I'm getting used to broken sleep and trying to keep awake for mid night feeds. There's nothing like waking up a few hours later to find a baby right where you left her on your lap. Eeek!

Norah seems to enjoy sleeping on her own a bit more than her sister although I'm still learning this new world of putting baby down for naps. Sometimes the cute for crying will be to put Norah in her cot , a concept that after Lucy boggles my mind.

The first time she smiled she was two days old and I'm convinced it was a real smile. She looked me straight in the eye and gave a big toothless grin. I'm convinced because she keeps on doing it now with cooing sound effects. It darn near breaks my heart.

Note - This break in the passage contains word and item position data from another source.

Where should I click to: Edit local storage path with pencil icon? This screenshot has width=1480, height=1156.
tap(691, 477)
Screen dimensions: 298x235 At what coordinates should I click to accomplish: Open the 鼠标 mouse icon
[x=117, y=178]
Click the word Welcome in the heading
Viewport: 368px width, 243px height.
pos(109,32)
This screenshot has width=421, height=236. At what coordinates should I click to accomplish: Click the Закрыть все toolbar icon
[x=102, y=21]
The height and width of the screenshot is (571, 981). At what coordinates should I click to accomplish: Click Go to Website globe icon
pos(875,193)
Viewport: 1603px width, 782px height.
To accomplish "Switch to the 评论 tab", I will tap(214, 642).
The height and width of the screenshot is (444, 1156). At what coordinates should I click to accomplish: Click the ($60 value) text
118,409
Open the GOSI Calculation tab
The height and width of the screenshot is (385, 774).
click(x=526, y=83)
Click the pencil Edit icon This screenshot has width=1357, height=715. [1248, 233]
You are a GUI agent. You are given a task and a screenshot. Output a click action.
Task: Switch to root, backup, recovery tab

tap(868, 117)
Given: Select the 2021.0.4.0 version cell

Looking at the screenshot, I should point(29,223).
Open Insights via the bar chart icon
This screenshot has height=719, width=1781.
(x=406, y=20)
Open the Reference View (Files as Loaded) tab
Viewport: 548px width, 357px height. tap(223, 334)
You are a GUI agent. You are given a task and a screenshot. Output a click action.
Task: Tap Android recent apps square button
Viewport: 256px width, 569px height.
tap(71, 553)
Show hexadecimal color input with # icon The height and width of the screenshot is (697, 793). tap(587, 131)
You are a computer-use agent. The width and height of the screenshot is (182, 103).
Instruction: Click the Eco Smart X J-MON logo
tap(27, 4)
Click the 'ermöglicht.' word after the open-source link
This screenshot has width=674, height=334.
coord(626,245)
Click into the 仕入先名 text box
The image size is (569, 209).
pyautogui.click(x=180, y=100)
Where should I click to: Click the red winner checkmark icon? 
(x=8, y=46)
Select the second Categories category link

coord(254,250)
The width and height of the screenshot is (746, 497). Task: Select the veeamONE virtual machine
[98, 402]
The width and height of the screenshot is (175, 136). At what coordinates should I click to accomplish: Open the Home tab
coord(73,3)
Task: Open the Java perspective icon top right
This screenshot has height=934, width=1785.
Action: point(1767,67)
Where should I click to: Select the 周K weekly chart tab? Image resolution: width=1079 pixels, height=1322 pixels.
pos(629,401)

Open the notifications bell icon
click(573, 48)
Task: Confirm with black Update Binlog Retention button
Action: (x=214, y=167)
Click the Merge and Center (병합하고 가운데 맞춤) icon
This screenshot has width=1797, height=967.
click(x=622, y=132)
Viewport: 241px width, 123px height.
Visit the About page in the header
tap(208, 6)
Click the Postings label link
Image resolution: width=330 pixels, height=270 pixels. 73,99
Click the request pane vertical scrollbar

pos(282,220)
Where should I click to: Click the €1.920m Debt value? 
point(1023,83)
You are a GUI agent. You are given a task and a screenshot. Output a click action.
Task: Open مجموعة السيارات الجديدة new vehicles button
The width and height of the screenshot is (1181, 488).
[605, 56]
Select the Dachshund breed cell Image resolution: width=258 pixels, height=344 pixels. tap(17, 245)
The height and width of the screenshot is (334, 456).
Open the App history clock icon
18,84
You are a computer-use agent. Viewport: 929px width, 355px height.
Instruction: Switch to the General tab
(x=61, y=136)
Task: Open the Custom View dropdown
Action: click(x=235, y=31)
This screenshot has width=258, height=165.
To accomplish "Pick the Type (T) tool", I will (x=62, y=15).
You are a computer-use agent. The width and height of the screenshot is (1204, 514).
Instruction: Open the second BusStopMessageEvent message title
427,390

Norah is very loved by her big sister. Despite her general out of sortness we haven't had any real baby jealousy. It's so nice to see Lucy watch and cuddle and kiss her little sister. I'm guessing they are going to be great friends.

Myl again is proving himself to be a wonderful dada. He's got a spot of man flu at the moment but still is loving and caring for our family. It's a real lark seeing him with a newborn again. No better sight.

Well what else can I say? She eats, she pops, she sleeps. She's pretty happy except when she isn't (ha!). I'm so thankful for a phone that can take half decent photos or there would be very few of our little smally. But here they are. Her first month.













24 April 2013

Lately.2

It struck me that my last post might have sounded rather annoyingly chipper.
While we are loving the giant blessings of our little ones let me say one thing.

Two kids is hard.

I have seen more holes in my personality in these last few weeks than in the last twenty or so years. My patience wears thin, my voice raises, my ability to cope with exhaustion falters.

We have these beautiful moments of calm and joy often when out in public or surrounded by numbers of friends and family but when it's just mama and the babes I often feel like I'm just keeping afloat in deep deep water. Struggling to keep my head up.

We've hit some tricky toddler territory that requires so much patience I often feel like plucking out my eyeballs. How do you reason for the 3657th time that dummy us just for sleep time or one viewing of Mary Poppins per day is quite enough?
It's hard to push through the screaming sometimes but oh the sweetness of cuddling that girl to sleep. Well, that's why we do it.

I'm learning to juggle the constant needs of my two and figuring out what needs to be done when one cries for hunger and another needs the potty.
I'm figuring out a new routine and thanking the good Lord for my baby wrap.

I'm trying to find joy in this season. The spoonful of sugar to make the medicine go down. It's there if I look hard enough, stop to take a breath, pray, smile.
But I know life is a whole lotta crazy right now.




Do you have crazy baby days? I'd love to compare stories. Any hot tips?